▶ _YOUR OBJECTIVE_
Copy out exactly the lines from the start of the data to the line containing "This screenshot has height=1507, width=812.". Include both.

Stored data entries:
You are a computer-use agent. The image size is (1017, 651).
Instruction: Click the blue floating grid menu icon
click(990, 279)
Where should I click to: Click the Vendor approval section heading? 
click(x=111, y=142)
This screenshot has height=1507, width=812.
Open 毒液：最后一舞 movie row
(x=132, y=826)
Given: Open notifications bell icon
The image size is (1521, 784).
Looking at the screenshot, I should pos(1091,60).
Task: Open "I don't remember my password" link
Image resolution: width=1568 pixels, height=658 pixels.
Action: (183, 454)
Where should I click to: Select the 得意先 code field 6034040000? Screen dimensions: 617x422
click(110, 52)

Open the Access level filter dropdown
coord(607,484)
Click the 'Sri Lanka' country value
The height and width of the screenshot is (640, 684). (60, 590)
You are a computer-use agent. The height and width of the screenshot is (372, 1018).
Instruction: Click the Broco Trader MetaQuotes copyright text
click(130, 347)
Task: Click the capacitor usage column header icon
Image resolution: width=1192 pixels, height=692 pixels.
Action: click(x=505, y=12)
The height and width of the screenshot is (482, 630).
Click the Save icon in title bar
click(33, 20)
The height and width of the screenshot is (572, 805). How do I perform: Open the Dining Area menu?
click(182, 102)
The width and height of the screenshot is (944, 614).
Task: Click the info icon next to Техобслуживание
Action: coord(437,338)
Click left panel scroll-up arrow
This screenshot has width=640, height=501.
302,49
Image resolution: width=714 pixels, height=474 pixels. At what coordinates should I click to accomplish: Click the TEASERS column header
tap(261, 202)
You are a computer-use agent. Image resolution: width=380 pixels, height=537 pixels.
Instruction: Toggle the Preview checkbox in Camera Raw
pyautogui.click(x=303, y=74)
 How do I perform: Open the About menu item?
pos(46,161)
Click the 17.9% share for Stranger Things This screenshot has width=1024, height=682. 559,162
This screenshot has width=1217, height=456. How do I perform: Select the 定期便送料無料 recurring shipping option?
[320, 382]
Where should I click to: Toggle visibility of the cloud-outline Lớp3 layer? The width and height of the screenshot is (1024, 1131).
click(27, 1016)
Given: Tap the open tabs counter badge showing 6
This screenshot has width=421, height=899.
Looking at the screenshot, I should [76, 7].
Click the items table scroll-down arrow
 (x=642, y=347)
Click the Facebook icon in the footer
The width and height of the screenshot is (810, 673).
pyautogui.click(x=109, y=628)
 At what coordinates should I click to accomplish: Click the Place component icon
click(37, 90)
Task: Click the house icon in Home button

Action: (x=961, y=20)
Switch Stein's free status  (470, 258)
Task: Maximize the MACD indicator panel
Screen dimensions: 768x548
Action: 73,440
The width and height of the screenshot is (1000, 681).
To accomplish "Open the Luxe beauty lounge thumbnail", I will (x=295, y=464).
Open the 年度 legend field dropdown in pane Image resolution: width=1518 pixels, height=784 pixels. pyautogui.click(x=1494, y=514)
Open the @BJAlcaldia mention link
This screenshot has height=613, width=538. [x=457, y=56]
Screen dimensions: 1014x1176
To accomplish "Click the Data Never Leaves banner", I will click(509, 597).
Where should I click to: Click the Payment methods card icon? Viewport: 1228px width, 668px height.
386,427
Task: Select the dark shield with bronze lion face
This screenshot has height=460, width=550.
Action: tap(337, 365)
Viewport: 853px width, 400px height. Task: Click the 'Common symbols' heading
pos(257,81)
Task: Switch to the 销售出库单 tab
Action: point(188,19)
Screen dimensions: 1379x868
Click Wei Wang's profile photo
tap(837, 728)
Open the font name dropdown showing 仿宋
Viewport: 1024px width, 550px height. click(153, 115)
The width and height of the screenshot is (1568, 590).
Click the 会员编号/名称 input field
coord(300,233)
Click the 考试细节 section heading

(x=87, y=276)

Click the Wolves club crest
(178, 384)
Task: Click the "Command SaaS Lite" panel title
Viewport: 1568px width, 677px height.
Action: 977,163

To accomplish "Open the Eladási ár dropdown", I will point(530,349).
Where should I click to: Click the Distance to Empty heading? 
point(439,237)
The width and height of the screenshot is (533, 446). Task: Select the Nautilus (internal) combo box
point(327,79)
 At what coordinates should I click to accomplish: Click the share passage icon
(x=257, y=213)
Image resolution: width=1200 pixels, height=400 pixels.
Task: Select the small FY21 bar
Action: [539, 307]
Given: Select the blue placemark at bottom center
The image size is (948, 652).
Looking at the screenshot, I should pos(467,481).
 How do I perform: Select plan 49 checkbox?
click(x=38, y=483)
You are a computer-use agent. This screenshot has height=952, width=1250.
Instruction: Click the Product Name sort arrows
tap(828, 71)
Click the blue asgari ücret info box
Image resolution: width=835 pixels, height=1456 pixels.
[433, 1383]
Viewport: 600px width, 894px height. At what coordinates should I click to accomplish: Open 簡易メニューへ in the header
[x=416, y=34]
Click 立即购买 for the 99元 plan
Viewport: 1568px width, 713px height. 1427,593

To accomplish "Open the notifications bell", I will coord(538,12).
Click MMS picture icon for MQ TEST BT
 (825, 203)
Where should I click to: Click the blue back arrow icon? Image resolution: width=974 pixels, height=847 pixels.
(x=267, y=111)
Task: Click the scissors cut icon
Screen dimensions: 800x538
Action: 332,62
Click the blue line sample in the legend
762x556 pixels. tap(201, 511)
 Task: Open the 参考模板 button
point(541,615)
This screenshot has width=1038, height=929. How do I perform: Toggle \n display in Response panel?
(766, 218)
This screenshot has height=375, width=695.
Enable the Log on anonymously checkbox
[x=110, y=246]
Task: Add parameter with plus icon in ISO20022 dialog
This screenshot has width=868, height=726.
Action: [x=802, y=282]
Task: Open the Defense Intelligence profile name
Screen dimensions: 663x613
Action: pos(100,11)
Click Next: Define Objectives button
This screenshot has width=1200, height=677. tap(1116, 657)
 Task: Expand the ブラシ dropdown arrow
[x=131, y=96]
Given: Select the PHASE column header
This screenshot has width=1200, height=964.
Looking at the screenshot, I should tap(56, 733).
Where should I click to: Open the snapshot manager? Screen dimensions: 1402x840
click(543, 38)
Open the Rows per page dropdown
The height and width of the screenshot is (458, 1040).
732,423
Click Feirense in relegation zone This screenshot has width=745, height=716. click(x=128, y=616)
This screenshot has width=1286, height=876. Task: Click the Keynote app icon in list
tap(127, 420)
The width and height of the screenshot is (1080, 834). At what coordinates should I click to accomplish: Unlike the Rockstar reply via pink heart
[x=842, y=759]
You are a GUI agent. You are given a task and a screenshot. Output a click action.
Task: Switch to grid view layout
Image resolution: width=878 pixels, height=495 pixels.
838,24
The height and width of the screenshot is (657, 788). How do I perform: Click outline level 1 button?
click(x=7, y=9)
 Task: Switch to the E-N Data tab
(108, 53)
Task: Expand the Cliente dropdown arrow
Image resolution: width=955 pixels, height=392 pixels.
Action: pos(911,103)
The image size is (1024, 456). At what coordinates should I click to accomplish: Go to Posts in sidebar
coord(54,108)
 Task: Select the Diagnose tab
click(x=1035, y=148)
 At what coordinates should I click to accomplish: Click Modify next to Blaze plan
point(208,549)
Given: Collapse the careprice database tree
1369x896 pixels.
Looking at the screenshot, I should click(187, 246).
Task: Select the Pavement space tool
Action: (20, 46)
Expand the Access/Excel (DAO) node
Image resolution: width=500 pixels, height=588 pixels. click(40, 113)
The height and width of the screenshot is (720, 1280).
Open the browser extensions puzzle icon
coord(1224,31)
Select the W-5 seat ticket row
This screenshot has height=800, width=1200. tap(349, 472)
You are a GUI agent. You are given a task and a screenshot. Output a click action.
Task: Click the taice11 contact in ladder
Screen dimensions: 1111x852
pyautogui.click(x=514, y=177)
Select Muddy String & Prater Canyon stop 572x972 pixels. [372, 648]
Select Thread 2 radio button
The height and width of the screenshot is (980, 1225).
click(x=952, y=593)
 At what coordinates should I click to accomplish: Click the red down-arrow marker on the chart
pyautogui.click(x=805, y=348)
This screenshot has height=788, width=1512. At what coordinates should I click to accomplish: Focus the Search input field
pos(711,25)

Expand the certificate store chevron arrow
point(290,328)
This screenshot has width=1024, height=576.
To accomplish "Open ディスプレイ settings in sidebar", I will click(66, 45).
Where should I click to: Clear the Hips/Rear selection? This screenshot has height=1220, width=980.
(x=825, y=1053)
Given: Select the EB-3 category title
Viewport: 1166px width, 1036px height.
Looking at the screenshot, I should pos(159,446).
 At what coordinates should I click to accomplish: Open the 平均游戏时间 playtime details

▶ _RESULT OF THE TASK_
You are a computer-use agent. The image size is (1017, 651).
Instruction: Click the blue floating grid menu icon
click(990, 279)
Where should I click to: Click the Vendor approval section heading? 
click(x=111, y=142)
This screenshot has height=1507, width=812.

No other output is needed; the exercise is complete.